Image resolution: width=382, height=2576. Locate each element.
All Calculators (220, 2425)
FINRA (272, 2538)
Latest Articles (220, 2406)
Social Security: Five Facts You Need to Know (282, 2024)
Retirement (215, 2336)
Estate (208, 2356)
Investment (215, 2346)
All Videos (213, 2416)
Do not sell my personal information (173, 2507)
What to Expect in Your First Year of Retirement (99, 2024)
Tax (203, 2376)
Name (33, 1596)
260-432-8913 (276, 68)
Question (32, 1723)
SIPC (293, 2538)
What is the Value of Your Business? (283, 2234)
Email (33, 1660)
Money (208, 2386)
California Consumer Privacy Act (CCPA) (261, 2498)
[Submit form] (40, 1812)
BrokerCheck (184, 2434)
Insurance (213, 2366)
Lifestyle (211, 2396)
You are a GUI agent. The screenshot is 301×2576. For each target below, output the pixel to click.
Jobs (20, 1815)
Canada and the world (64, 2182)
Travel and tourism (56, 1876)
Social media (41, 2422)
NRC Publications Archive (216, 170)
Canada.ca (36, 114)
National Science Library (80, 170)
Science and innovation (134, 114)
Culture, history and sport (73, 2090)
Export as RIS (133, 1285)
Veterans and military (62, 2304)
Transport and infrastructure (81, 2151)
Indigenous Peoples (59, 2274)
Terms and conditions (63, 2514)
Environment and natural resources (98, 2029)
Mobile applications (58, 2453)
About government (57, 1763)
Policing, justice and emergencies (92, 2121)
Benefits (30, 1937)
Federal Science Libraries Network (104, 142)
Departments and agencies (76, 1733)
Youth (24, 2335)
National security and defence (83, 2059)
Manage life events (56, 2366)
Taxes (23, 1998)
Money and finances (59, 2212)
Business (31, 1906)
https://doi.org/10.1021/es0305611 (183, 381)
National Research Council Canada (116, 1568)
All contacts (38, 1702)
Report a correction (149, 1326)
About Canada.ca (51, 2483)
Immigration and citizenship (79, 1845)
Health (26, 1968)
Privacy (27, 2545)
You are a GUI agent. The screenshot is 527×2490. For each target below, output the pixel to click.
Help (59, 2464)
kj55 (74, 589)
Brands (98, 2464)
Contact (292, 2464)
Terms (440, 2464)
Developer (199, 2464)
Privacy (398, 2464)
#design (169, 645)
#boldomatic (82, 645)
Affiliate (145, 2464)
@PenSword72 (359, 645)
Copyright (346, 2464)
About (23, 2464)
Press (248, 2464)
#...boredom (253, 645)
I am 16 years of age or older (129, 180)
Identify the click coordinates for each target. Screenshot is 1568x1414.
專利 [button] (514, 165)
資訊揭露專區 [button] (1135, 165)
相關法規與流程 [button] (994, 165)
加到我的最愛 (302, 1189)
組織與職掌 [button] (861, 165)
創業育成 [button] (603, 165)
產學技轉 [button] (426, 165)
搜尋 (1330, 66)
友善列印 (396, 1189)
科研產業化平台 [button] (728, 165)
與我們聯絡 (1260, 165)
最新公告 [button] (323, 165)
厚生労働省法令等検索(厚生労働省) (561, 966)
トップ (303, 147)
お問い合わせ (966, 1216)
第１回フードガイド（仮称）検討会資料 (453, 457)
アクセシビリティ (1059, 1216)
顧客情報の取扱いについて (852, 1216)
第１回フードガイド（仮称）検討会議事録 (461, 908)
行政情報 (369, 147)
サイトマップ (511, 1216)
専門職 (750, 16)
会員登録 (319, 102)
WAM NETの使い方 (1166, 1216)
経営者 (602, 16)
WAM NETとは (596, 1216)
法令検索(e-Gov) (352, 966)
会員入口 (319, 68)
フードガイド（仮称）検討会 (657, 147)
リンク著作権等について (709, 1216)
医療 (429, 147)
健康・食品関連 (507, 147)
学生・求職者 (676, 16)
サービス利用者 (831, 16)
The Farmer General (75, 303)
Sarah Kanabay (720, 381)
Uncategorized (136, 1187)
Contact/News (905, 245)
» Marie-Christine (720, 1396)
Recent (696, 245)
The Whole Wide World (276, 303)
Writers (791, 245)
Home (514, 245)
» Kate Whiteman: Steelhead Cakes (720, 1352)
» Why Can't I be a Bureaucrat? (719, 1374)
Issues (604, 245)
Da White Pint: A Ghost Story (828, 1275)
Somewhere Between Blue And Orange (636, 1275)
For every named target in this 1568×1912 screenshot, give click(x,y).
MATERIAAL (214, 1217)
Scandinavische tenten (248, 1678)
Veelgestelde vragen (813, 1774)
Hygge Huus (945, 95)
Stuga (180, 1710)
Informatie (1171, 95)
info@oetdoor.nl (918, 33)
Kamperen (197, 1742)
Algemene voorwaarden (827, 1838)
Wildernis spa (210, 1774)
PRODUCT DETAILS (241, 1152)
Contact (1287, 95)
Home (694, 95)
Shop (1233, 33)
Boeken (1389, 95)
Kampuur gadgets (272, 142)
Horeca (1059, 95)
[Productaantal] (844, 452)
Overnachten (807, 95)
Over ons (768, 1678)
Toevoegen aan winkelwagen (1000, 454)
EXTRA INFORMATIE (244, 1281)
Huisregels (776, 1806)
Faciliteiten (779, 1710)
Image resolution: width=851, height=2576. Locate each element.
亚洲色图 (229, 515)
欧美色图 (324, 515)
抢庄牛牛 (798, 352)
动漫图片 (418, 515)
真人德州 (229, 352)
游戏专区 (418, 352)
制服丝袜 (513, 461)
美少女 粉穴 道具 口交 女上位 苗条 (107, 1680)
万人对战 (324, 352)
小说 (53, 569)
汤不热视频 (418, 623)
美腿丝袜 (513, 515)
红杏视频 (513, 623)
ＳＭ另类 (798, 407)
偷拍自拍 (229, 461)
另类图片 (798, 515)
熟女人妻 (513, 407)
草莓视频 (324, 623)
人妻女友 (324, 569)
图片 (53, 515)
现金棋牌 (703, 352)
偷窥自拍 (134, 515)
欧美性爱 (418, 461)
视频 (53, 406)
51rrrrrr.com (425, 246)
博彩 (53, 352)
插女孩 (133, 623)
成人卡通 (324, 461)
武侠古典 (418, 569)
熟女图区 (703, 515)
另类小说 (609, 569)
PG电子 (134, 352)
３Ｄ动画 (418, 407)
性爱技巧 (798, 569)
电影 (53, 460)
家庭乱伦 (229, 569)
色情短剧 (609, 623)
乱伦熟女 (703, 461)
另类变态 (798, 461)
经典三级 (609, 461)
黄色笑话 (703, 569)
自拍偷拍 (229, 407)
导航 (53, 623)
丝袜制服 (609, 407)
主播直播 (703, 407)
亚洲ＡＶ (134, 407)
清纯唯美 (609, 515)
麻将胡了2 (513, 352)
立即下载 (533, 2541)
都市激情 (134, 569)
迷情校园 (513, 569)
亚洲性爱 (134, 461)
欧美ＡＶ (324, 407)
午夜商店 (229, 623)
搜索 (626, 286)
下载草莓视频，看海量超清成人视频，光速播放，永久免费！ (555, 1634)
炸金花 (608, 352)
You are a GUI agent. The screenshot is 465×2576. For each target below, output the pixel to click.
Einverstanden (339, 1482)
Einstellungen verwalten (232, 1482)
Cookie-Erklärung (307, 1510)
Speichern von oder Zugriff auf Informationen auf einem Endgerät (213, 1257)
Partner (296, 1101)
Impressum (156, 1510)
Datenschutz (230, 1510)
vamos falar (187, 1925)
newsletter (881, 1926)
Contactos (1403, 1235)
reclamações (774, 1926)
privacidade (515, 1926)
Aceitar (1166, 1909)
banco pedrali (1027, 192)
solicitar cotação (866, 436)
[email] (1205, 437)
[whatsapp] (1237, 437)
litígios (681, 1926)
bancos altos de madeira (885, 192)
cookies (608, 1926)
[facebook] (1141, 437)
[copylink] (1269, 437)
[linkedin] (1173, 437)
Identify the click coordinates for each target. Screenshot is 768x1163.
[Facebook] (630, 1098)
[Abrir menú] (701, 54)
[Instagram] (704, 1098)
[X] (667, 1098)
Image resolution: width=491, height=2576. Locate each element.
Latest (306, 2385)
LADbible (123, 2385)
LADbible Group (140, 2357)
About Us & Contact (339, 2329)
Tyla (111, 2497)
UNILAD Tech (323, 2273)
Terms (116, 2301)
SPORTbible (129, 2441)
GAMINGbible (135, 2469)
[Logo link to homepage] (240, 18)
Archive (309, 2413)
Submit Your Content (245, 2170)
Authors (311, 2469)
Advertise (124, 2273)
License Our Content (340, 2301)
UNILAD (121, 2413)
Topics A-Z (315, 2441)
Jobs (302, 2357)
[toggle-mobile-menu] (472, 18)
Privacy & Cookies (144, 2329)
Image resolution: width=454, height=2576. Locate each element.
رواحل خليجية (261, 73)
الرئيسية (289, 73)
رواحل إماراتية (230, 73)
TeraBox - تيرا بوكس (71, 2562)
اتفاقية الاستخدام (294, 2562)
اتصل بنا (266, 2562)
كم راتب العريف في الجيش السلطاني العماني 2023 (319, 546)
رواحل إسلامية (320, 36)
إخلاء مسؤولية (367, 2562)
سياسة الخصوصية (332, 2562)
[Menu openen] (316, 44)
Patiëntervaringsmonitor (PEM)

The request
List each line of the listing above that contains the word "Business".

Completed exercise
What is the Value of Your Business? (283, 2234)
Business (31, 1906)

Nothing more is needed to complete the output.